Literature DB >> 20551165

Loss of pRB causes centromere dysfunction and chromosomal instability.

Amity L Manning1, Michelle S Longworth, Nicholas J Dyson.   

Abstract

Chromosome instability (CIN) is a common feature of tumor cells. By monitoring chromosome segregation, we show that depletion of the retinoblastoma protein (pRB) causes rates of missegregation comparable with those seen in CIN tumor cells. The retinoblastoma tumor suppressor is frequently inactivated in human cancers and is best known for its regulation of the G1/S-phase transition. Recent studies have shown that pRB inactivation also slows mitotic progression and promotes aneuploidy, but reasons for these phenotypes are not well understood. Here we describe the underlying mitotic defects of pRB-deficient cells that cause chromosome missegregation. Analysis of mitotic cells reveals that pRB depletion compromises centromeric localization of CAP-D3/condensin II and chromosome cohesion, leading to an increase in intercentromeric distance and deformation of centromeric structure.
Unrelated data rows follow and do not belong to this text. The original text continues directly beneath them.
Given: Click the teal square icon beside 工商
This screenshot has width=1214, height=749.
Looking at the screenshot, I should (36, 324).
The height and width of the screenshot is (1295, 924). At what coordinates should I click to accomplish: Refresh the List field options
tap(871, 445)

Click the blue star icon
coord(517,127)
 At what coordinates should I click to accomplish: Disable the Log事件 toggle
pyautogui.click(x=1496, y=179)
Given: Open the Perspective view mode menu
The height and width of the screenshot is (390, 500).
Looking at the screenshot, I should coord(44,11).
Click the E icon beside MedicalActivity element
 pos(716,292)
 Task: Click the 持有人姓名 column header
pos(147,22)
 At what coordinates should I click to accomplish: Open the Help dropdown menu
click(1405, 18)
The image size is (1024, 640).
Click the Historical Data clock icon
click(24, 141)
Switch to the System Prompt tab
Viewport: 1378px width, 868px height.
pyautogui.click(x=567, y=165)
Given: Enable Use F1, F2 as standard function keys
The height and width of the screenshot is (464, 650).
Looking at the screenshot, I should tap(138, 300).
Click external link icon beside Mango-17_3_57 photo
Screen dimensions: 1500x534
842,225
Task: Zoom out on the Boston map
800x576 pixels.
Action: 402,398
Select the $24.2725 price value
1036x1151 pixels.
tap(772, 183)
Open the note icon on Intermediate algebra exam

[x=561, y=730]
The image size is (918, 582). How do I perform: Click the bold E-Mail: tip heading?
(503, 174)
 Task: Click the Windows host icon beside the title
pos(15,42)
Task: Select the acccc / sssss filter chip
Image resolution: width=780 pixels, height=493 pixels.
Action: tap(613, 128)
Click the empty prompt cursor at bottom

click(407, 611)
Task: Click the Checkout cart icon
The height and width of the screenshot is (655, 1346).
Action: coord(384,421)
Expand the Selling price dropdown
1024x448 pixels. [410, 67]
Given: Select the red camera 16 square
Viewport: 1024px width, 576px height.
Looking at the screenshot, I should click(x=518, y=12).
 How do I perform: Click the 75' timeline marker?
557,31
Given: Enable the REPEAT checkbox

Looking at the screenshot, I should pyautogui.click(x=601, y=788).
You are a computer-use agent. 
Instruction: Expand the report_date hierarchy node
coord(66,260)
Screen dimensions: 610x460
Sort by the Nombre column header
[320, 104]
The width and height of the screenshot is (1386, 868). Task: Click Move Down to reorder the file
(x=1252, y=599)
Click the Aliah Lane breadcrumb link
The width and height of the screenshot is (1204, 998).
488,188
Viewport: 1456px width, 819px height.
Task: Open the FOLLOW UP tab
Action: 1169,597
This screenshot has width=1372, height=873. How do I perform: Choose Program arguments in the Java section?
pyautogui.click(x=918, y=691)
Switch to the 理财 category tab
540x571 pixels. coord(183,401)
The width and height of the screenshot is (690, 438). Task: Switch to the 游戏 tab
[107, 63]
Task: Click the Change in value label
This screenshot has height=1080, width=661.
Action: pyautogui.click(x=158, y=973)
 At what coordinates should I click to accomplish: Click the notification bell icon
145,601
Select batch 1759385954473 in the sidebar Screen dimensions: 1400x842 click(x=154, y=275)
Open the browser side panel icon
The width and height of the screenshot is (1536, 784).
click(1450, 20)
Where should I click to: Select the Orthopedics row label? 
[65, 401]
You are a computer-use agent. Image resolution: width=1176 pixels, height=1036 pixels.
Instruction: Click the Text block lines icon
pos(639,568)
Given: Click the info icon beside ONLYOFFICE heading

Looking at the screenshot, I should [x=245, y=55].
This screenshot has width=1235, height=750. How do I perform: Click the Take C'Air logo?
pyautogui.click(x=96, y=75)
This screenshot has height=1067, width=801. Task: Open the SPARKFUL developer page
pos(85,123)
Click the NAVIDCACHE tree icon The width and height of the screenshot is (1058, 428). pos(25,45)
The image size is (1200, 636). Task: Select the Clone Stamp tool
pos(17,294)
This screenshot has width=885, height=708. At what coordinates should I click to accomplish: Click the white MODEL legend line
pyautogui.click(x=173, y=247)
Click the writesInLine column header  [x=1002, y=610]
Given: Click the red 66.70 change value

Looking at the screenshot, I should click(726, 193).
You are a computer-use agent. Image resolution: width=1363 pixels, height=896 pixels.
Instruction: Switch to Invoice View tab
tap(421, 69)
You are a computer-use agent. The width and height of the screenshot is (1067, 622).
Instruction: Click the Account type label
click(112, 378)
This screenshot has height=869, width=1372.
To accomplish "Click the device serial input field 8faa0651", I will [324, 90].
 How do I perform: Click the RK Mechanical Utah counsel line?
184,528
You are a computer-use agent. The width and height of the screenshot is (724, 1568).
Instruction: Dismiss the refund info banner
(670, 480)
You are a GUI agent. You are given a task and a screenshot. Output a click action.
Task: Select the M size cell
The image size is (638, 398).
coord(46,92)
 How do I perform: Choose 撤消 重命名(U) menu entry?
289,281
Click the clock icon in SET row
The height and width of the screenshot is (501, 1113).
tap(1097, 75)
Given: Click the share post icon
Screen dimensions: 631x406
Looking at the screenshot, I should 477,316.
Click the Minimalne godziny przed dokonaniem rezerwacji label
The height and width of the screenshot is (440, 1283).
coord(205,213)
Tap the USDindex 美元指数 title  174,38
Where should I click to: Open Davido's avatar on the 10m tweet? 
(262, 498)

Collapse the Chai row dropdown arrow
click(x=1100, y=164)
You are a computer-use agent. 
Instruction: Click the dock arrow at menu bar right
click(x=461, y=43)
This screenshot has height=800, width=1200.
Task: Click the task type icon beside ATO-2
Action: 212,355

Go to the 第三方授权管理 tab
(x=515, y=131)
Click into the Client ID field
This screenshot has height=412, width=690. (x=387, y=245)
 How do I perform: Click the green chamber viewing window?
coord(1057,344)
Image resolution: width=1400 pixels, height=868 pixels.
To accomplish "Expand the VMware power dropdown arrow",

These defects promote merotelic attachment, resulting in failure of chromosome congression and an increased propensity for lagging chromosomes following mitotic delay. While complete loss of centromere function or chromosome cohesion would have catastrophic consequences, these more moderate defects allow pRB-deficient cells to proliferate but undermine the fidelity of mitosis, leading to whole-chromosome gains and losses. These observations explain an important consequence of RB1 inactivation, and suggest that subtle defects in centromere function are a frequent source of merotely and CIN in cancer.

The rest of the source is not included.